Moving on to local funding, he said it has been suggested the board and county council discuss ways of getting back to what he called a “predictable county funding formula” in 2008. Before the economic downturn, Morgan said, state law existed requiring a “minimum local effort” on the county’s part tied to enrollment increases and the consumer price index.

“Well, the General Assembly wrote that out of the law, basically through provisos and, ever since then, we really haven’t had any kind of structure … with the county,” Morgan said. “There’s been times when we’ve gotten millage for specific purposes, but I think that may be a discussion you all might want to have with county council moving forward.”

Another possible impact on next school year’s budget is enrollment, with an estimated rise of 67 students. Morgan said the district always tries to estimate on the “low end of reasonable” so it does not over estimate the number of teachers to hire.

He also said increases in fixed costs will likely impact the 2015-16 budget with expected increases in utilities, property and casualty insurance, worker’s compensation, and employer-paid health and retirement benefits.

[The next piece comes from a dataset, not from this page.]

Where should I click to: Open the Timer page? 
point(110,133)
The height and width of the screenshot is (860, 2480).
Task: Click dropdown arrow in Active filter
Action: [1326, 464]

“One of the things we’re going to have to do is project what we think they are in a realistic way. It doesn’t do us any good to have the budget under projected and then find out later we were wrong,” Morgan said.

He also wants to see if there is a way to restore salary levels to compensate for two years where salaries were frozen in order to keep costs down.

“I think that, especially for teachers and certified staff -- everyone is hurt on competitiveness and I think that’s something we’re going to have to talk about. What I’m worried about is, if we don’t start making some incremental movements to kind of catch up for those two years, several years down the road it will be much more difficult to get us back up to a reasonable place in terms of being competitive,” he said.

Morgan also wants to see a restoration of line items cut during the downturn, such as hiring assistants, replacing library books and paying for music instrument replacement.

The preliminary budget should be presented to the board by March 17.